Abstract: "Axial" is not a physical property. Axial vectors are geometric objects, defined below, which have specific usefulness in electromagnetism. Enough usefulness to justify using them? That is the question.

  The so-called "axial vectors" seem to be an exclusivity of electromagnetism, which is already suspicious, and discussions about them often tend to degenerate, which is even more suspicious. Some consider axial vectors as confusing entities. Mathematical objects can be more or less difficult to comprehend, but they are born innocent, and should not be blamed for the confusion that may exist in discussions about them. So whence this confusion?

  Vector fields, axial vector fields, and differential forms, make three formalisms which have equal descriptive power with respect to electromagnetism. They differ, however, as regards simplicity, convenience, and conceptual economy. It's a time-honored precept in science that the fewer entities you introduce when building a theory, the better. As a corollary, perhaps less familiar, mathematical structures necessary to describe a theory should be introduced only when called for. Think of numbers: you learn to count before learning to add, multiplication comes after addition, and only then can division and the arcanes of primality be revealed to you.
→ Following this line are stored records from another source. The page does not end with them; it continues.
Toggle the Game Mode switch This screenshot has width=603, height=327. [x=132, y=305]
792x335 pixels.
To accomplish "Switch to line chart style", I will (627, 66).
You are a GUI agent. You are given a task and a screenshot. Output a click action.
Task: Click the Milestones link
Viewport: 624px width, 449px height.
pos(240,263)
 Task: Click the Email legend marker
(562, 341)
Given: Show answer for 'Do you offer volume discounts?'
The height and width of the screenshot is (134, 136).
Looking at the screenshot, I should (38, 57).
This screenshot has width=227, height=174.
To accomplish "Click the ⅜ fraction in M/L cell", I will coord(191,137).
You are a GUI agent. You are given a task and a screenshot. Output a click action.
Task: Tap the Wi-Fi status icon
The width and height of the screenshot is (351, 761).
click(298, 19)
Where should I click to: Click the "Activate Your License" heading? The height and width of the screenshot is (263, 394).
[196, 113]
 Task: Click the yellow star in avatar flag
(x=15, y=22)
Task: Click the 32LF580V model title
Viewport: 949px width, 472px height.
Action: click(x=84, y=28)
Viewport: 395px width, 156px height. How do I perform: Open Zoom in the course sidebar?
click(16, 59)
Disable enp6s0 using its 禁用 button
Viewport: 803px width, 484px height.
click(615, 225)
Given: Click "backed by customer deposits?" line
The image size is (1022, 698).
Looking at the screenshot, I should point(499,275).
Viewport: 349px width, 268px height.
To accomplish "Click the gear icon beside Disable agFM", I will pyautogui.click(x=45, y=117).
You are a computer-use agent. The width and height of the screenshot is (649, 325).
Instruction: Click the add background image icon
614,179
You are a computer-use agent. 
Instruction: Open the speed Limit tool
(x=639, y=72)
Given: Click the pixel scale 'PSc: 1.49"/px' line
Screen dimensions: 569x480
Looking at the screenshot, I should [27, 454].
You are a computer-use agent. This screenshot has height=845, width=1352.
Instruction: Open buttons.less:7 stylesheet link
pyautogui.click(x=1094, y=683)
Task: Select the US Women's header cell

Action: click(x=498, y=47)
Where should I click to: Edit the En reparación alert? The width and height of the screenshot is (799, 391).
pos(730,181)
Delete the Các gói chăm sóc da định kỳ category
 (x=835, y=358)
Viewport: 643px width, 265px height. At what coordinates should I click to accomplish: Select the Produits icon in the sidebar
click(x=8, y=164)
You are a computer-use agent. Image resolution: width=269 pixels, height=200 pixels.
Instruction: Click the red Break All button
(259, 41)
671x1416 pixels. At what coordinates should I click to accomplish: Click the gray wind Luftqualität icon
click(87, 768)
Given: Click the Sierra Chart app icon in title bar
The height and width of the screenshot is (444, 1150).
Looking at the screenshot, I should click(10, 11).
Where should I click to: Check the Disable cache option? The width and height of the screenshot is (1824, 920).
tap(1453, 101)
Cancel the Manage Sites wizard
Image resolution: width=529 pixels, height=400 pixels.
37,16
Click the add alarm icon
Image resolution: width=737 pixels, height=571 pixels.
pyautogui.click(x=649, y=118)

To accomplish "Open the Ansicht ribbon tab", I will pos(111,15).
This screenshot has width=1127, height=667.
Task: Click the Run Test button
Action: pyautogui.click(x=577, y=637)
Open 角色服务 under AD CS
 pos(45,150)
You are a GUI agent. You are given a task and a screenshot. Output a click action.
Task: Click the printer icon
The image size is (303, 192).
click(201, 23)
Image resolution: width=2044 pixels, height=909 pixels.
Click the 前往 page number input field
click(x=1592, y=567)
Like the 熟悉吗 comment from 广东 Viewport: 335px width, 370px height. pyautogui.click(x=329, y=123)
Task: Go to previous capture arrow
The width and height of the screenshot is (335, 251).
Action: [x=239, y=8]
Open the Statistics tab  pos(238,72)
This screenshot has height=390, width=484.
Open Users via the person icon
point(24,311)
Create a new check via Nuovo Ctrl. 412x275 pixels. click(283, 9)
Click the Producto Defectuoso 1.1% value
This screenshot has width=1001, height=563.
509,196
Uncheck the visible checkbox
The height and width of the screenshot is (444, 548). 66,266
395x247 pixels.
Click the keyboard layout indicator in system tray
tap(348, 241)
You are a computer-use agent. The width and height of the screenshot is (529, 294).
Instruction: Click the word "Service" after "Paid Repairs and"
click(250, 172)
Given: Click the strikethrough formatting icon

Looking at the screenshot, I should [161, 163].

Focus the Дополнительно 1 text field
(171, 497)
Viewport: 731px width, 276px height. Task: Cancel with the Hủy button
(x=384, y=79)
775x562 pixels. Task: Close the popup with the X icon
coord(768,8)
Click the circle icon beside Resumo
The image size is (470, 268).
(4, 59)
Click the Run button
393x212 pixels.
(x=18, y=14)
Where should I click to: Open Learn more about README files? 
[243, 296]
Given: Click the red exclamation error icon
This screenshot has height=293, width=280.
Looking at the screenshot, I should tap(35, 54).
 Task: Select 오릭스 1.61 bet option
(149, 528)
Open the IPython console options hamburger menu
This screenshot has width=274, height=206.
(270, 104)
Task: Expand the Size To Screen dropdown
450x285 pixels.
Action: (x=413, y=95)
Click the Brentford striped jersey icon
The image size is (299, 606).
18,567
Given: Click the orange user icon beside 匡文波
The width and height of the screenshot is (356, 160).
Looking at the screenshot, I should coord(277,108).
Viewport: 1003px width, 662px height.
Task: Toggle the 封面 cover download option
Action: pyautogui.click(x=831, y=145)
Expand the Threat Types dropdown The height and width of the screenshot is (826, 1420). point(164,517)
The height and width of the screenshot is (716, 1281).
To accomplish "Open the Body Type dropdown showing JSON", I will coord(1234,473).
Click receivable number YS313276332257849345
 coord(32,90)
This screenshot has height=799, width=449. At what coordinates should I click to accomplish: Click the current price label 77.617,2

  The classical introduction to electromagnetism, inherited from Heaviside, does not follow such a layer-over-layer pattern. One introduces a lot of structure from the very beginning: a three-dimensional space, a metric (i.e., a way to measure lengths, areas, etc.), an orientation (right-hand or left-hand rule), and even -- though, thanks heavens, this tends to fall out of fashion -- a system of orthogonal axes. The theory then unfolds. But laying down all cards open at the beginning of the game this way is not mandatory. Let's take 3D space for granted (although even that could be challenged). One may then fully discuss Ampère's theorem and Faraday's law without any metric, by using differential forms [AB]. This is what differential forms are good for. Now when it comes to constitutive laws, more structure is needed, and metric must be introduced. But only then. As for orientation, I claim that it's a useless structure in electromagnetics: Maxwell's theory can entirely be developed without any commitment to an orientation convention.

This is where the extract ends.